十二国の世界で王として生きることを決めた陽子は、世界の中心、黄海を訪れる。そこで、陽子と同じく現実世界=蓬莱で生まれて十二国の世界にわたり、一度は使命によって王を選んだものの、王とともに消息を絶ってしまった麒麟、泰麒のことを知る。そのころ、泰麒=高里要は、蓬莱にいた。十二国の世界にいたころの記憶を失った高里の周囲では、彼に害意を持つものが次々に悲惨な死を遂げてゆく…。
小野不由美による大河ファンタジー小説のアニメ化。原作の該当部分は1993年刊行。最新刊の『白銀の墟 玄の月』によって、泰麒と戴国の物語に一区切りついたいまとなっては、まさにそのストーリーラインの始点に位置する挿話。『白銀の墟 玄の月』の刊行のときに一気読みしたわたくしにとっては、全体のなかでも単独での魅力に欠ける挿話という印象をこの「風の海 迷宮の岸」に持っていたのだが(それはこの巻がつまらないのではなく、ほかの巻がおもしろすぎるのだ!)、アニメになってみるときちんとユニークな魅力をもったセクションになっていて感心した。
原作との大きな差異は、まず黄海を訪れた陽子と景麒が、過去の出来事である泰麒にまつわるエピソードを聴く、という枠物語的構成になっている点、そして原作においては前日譚的なスピンオフである『魔性の子』からも挿話を借りている点だろう。それにともなって、陽子と別れ現実世界に帰還した杉本が、両者をつなぐブリッジのような役目を果たす。

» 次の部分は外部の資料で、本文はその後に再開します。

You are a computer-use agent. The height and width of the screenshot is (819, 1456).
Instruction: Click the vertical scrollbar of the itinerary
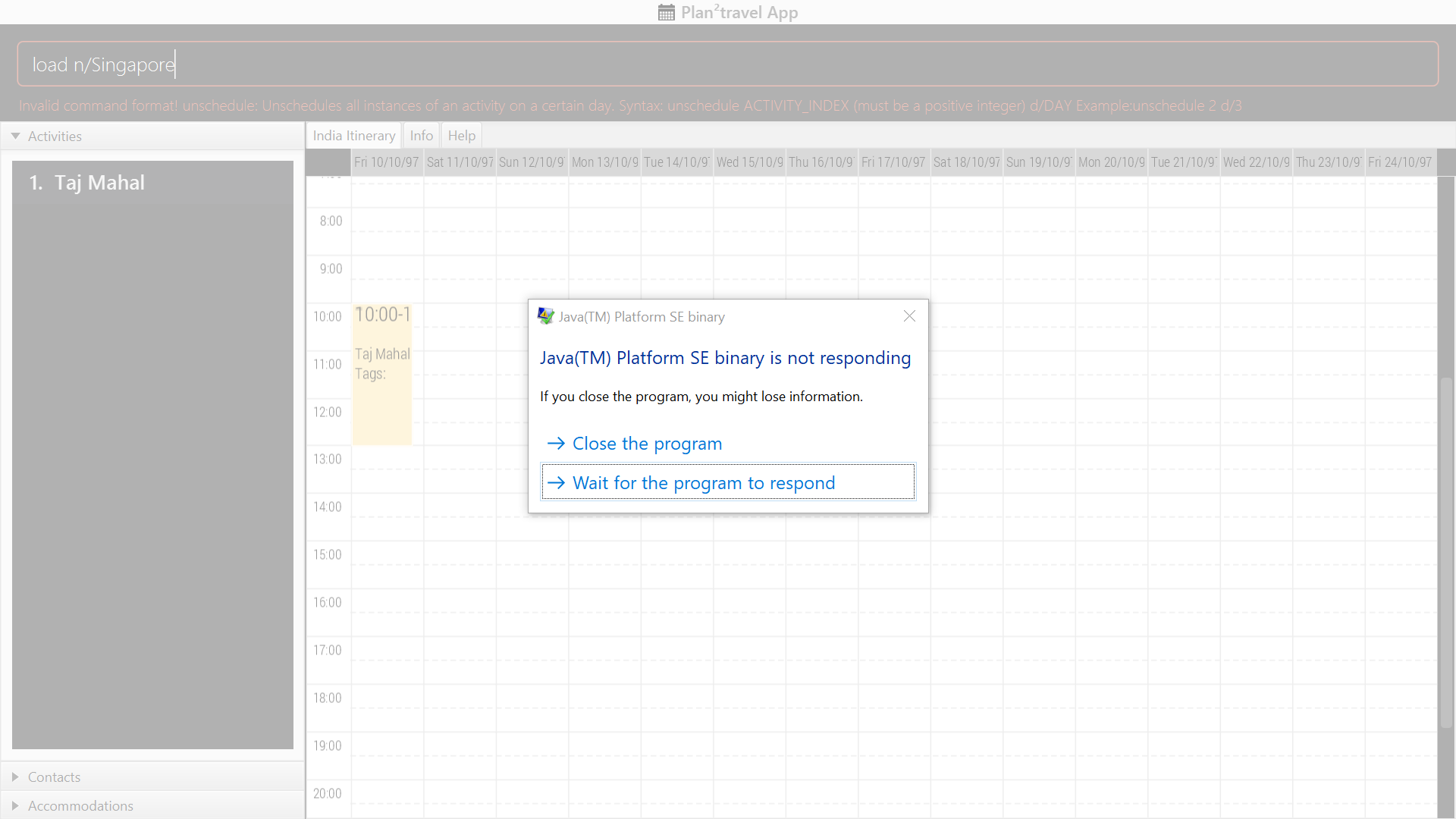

陽子も泰麒も十二国の世界のことを知らず、ゆえにこの世界の摩訶不思議な道理を知るごとに驚くわけだが、この、世界の手触りが次第にわかってゆく感じこそがこの「風の海 迷宮の岸」篇の魅力なのだなというのをアニメを通じて改めて感じた。少なくともアニメには十二国の世界の不可思議さへの驚きが十二分に表現されていると感じる。作品世界に対する驚きの感度の鋭さは、脚色を務めた會川昇がのちに手掛けることになる『鋼の錬金術師』のアニメ版なんかとも通じる。
泰麒によって王に選ばれる驍宗を演じるは故・藤原啓治。ひょうひょうとしたなかに確かな威厳を感じさせる芝居は、つくづく巧いと感心させられる。釘宮理恵によって命を吹き込まれた泰麒も実にキュートだし、女官・蓉可を演じるゆかなもはまり役。改めて幸運なアニメ化であったことを思い知るのであった。